• [REQUIRED WORK]: Only lines containing the word "agent" are needed; pull them out of the material.

==================================================

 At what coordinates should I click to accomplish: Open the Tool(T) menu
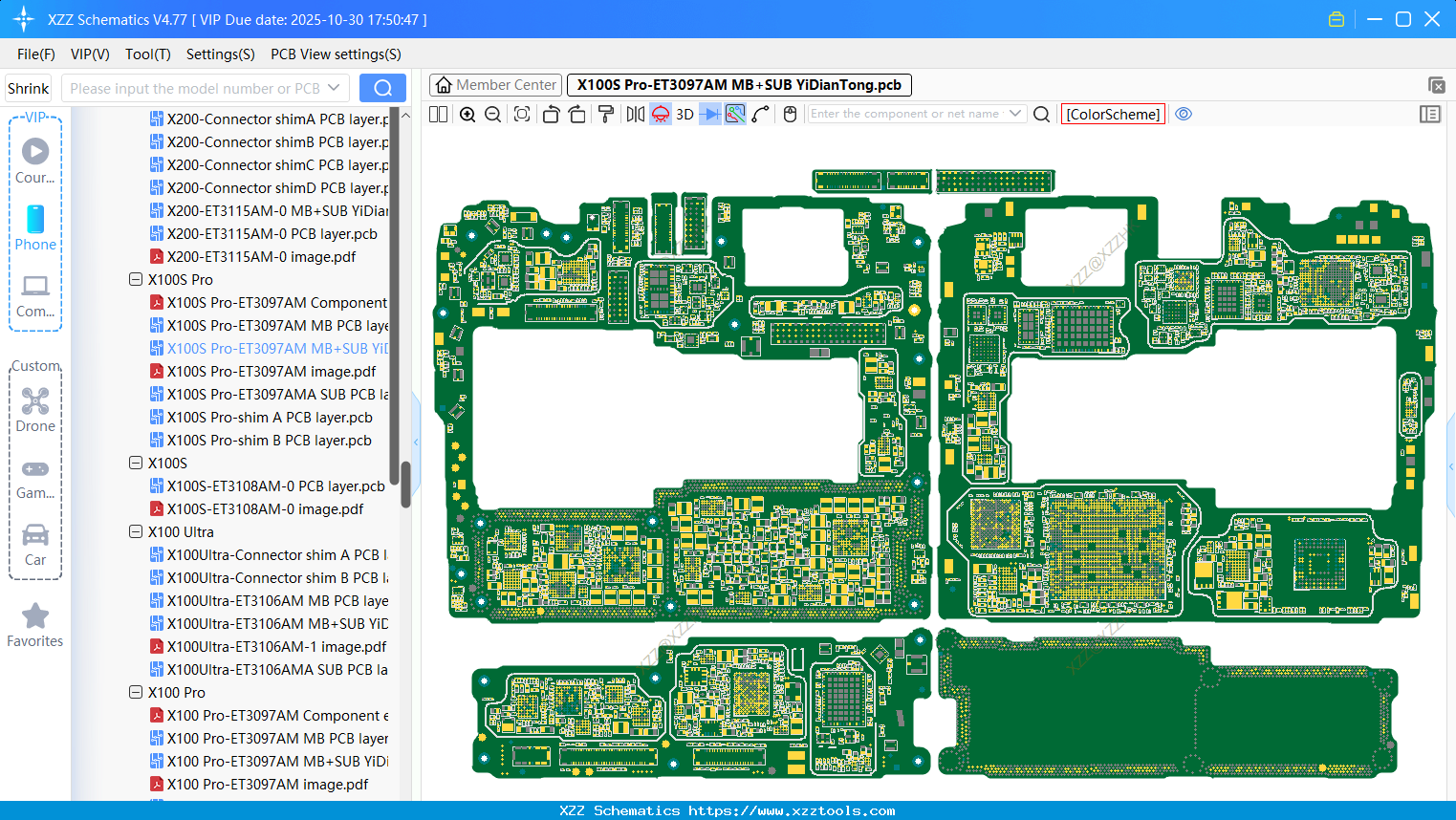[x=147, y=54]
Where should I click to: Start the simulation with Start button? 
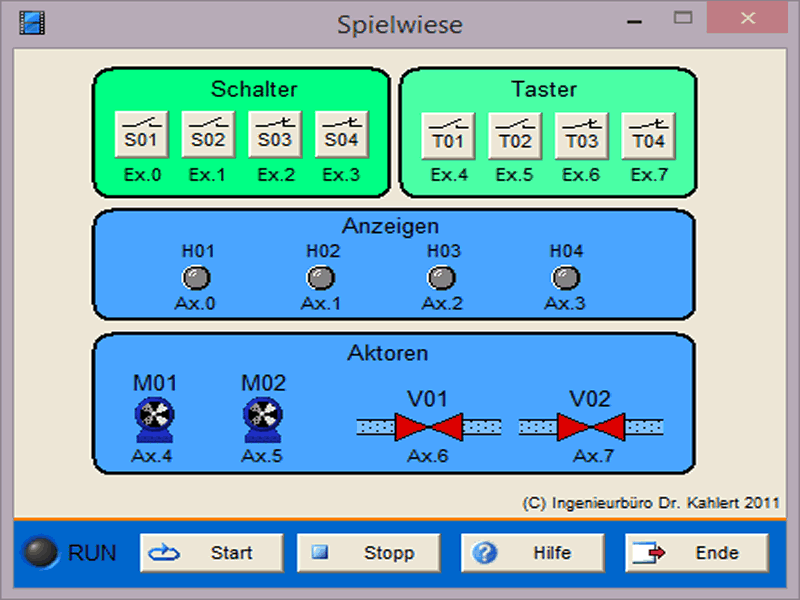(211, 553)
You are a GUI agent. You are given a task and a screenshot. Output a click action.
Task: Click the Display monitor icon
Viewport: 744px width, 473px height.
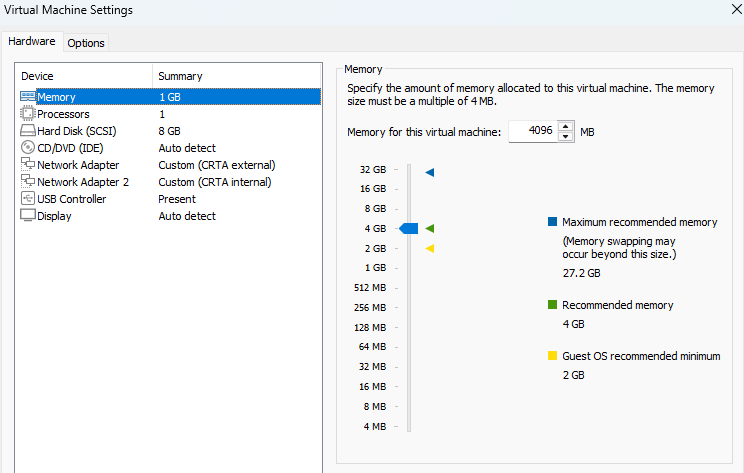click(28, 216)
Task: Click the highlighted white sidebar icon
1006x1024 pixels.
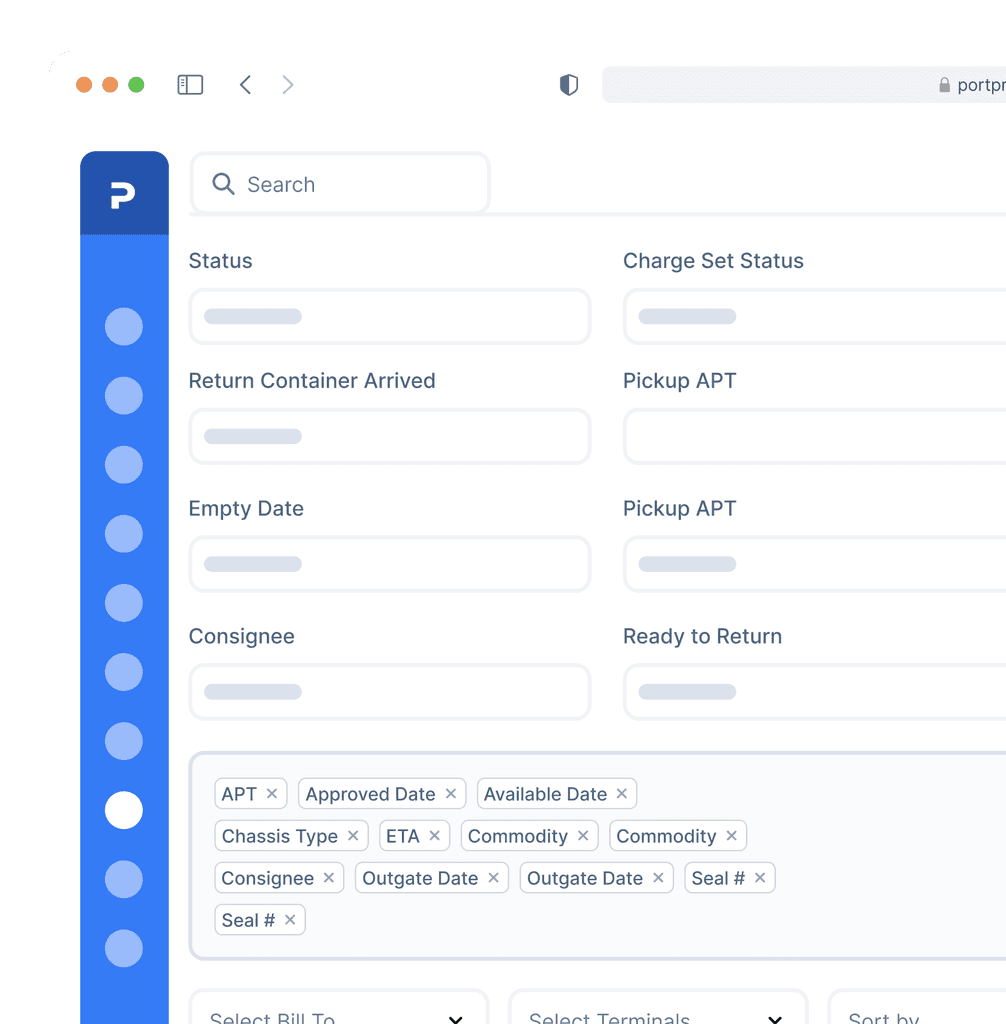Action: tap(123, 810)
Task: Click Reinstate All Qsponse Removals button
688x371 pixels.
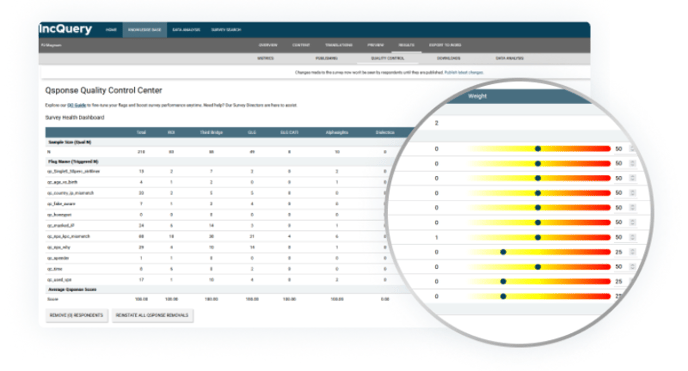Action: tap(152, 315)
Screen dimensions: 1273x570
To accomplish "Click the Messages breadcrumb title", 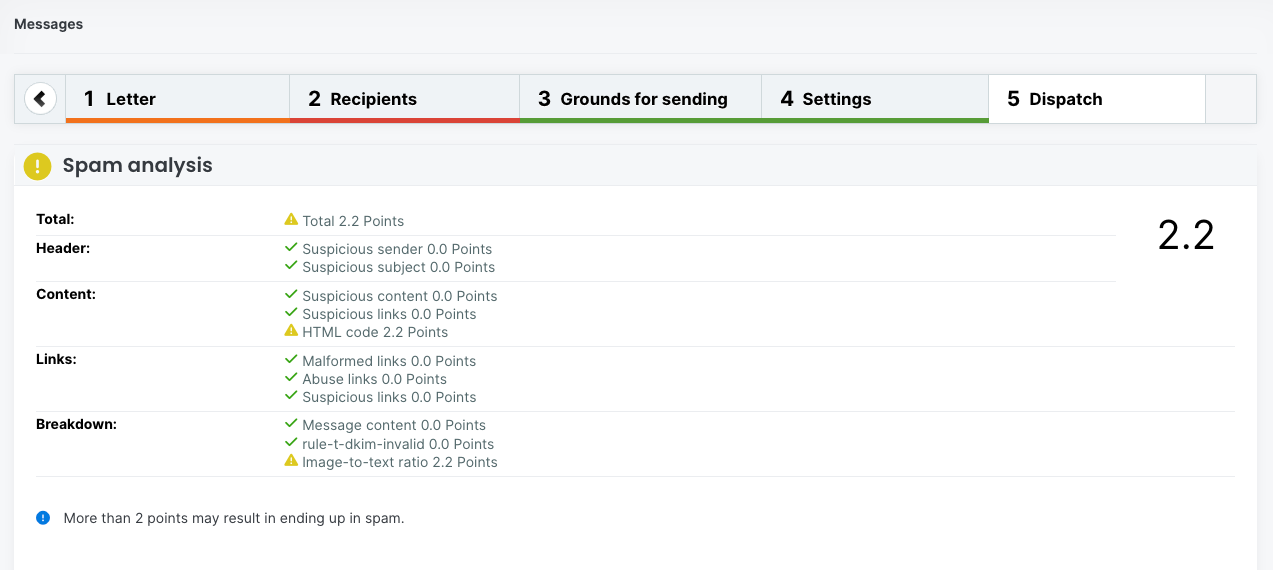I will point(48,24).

==================================================

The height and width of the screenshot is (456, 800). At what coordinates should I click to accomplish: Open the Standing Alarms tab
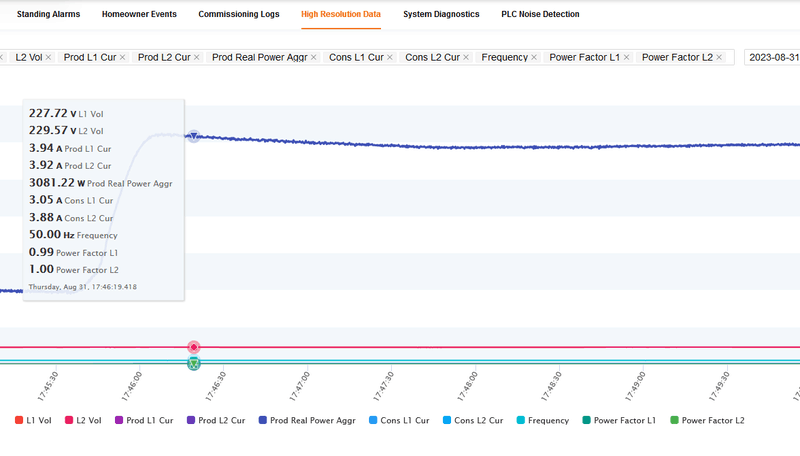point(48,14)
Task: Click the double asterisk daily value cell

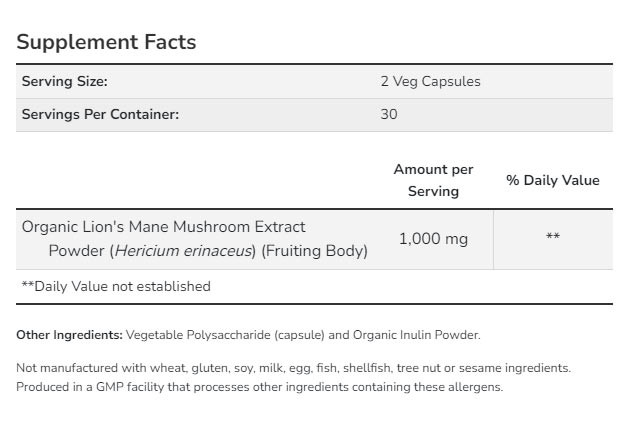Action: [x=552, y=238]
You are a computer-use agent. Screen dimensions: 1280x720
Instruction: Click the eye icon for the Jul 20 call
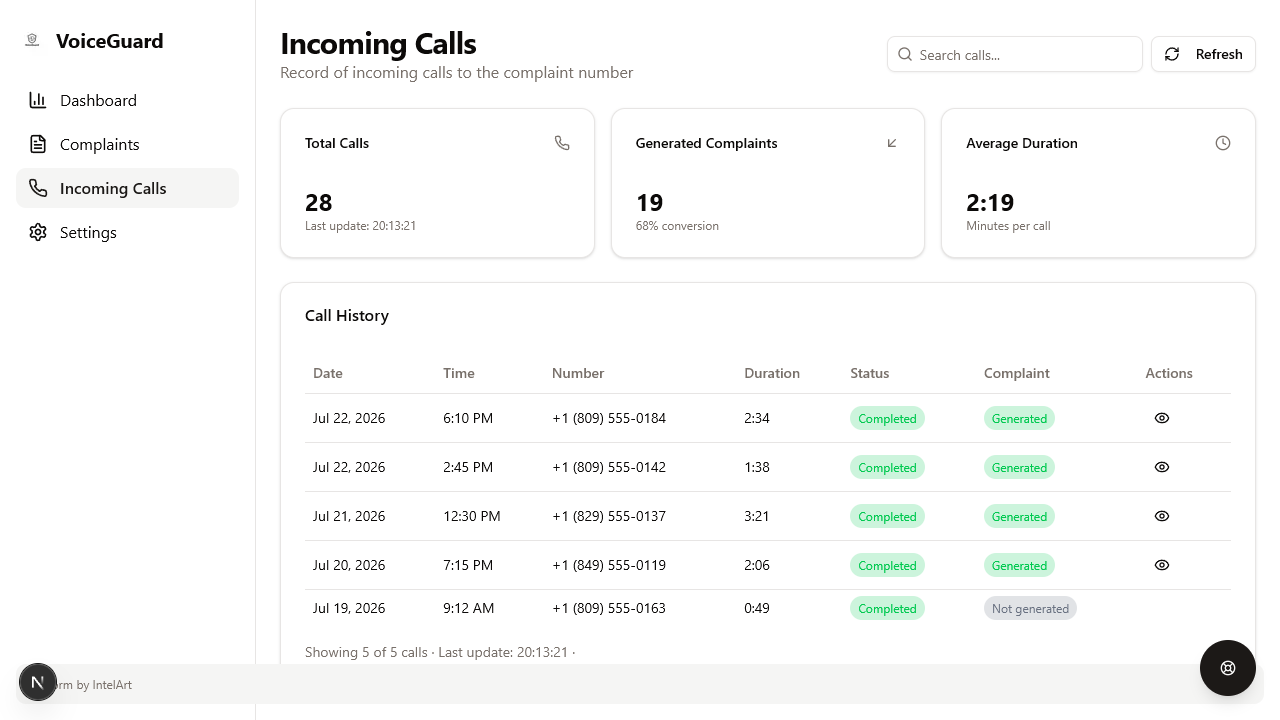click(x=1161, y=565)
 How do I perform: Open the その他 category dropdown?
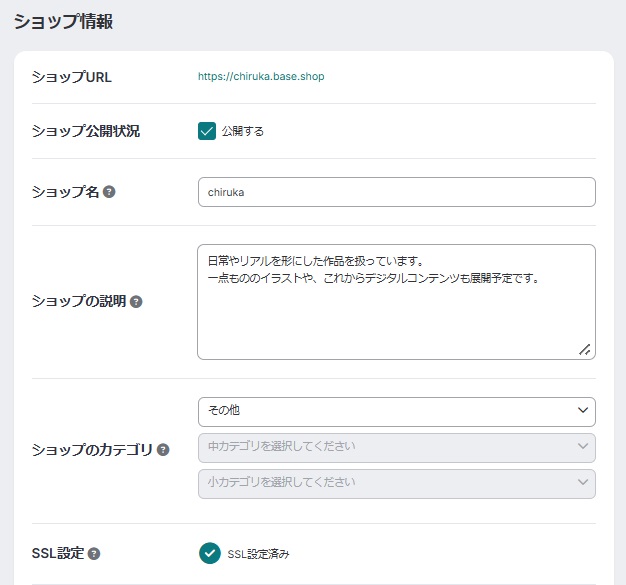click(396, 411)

==================================================

• [TASK RESPONSE]:
You are a GUI agent. You are given a task and a screenshot. Output a click action.
You are a computer-use agent. Screen dimensions: 1280x720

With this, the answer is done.